La mayoría de las veces quiero pensar que de buena fe soltamos mensajes, consejos, opiniones y sugerencias a nuestras personas cercanas (y no tanto) sobre algún tema, padecimiento, el embarazo o la crianza. Decimos “no exageres, es solo un sorbito de vino, qué puede pasar”, “tápate, te vas enfriar”, “no deberías comer eso si estás embarazada” o “mi mamá sí nos daba chile cuando éramos niños por eso no somos melindrosas”.

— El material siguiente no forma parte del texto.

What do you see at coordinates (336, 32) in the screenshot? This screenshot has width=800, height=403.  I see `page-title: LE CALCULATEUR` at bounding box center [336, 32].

Soltamos frases como si nos pagaran por ello, pero pocas veces pensamos si esos consejos sirven de verdad a la persona receptora. Casi siempre decimos lo que decimos para satisfacer nuestro propio ego; sentimos que nuestra experiencia y opinión cambiarán a las personas, pero pocas veces es verdad. No atendemos a las necesidades de la otra persona, no la escuchamos. En pocas palabras: no somos personas empáticas.
Así como no necesitamos haber experimentado algo para poder conmovernos o solidarizarnos con el dolor, la alegría o el sufrimiento, haberlo vivido tampoco nos acredita como personas que deban compartir e imponer su experiencia o calificar las acciones que una madre tiene para con su bebé.

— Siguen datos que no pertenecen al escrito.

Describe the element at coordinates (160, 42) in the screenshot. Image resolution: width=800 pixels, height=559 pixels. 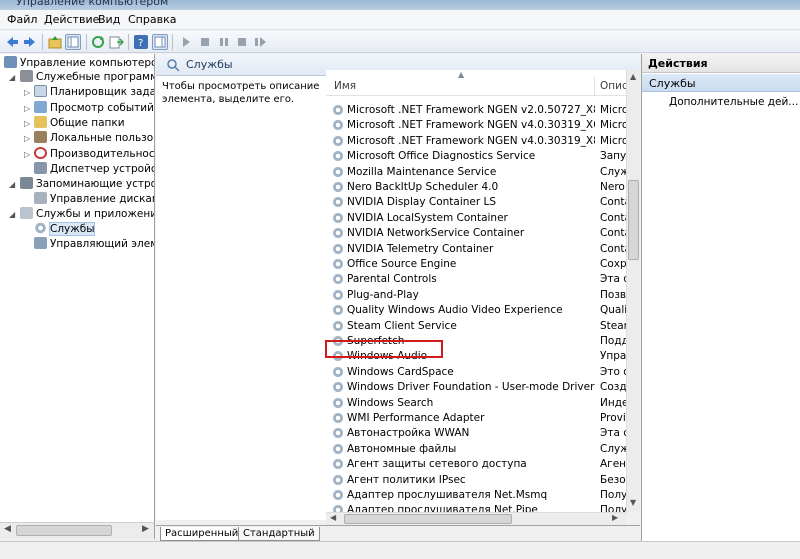
I see `show-action-pane-icon` at that location.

La maternidad es un acto de descubrimiento constante (incluso si es el segundo, tercero, sexto o posterior embarazo) porque básicamente se trata de la formación física, psicológica, pedagógica, emocional, simbólica, espiritual (y agregue todo lo que guste) de otro ser humano. Obvio, hay situaciones en las tenemos miedos, prejuicios o incluso ideas erróneas, pero no ayuda mucho la frontalidad y cuestionamiento a las cosas que hacemos, pensamos o decimos en las diferentes etapas del embarazo y la crianza.

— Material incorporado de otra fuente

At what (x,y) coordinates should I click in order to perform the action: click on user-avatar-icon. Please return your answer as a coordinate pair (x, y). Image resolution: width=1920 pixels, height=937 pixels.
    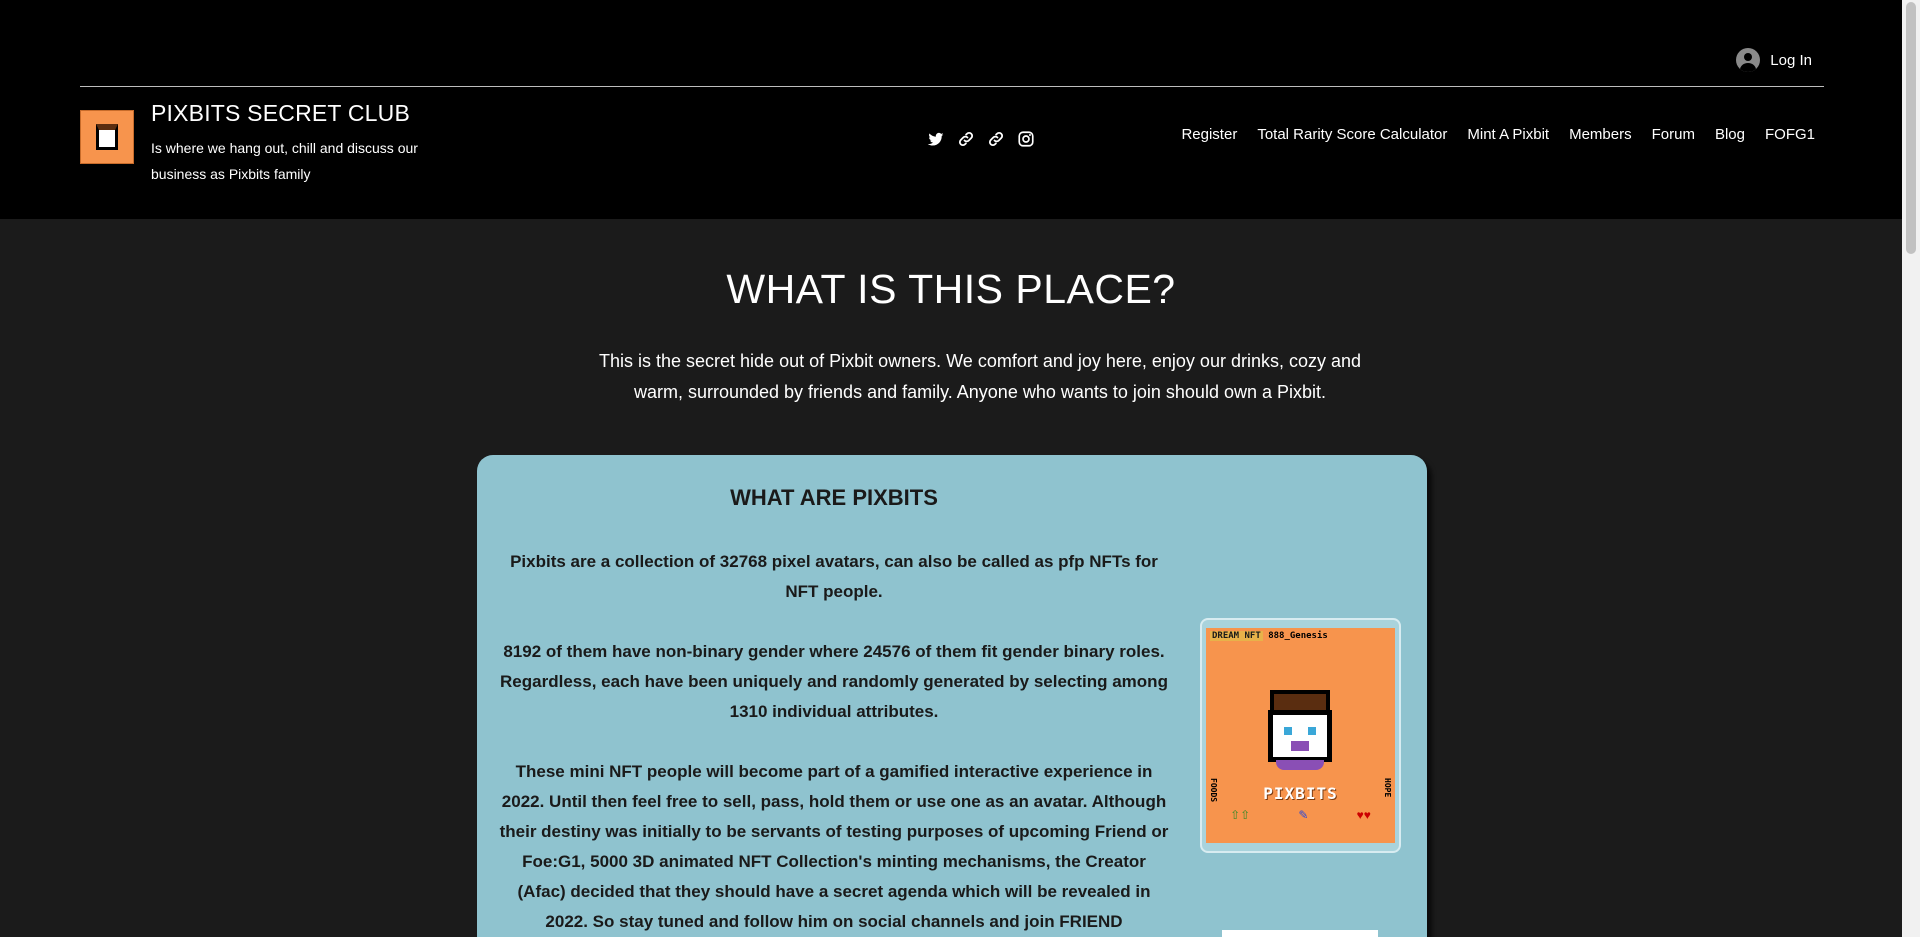
    Looking at the image, I should click on (1748, 60).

Quizá lo que se necesita son personas que acompañen, que no se enojen si les pedimos que no besen a un bebé en el primer mes porque nos aterra que algo pueda pasar. Más que palabras y consejos, necesitamos un chiste, un meme o un “no te preocupes, te ayudo a lavar los trastes”.
No es muy complicado saber lo que necesita la otra persona, solo hay que escuchar, observar, ser sensibles y dejarse afectar. Si nuestra interacción con la otra persona solo está condicionada por lo que nosotros pensamos y queremos, seguirán sin importarnos las necesidades de nuestras amigas que son madres o el dolor de miles de familias que han sido asesinadas en un genocidio.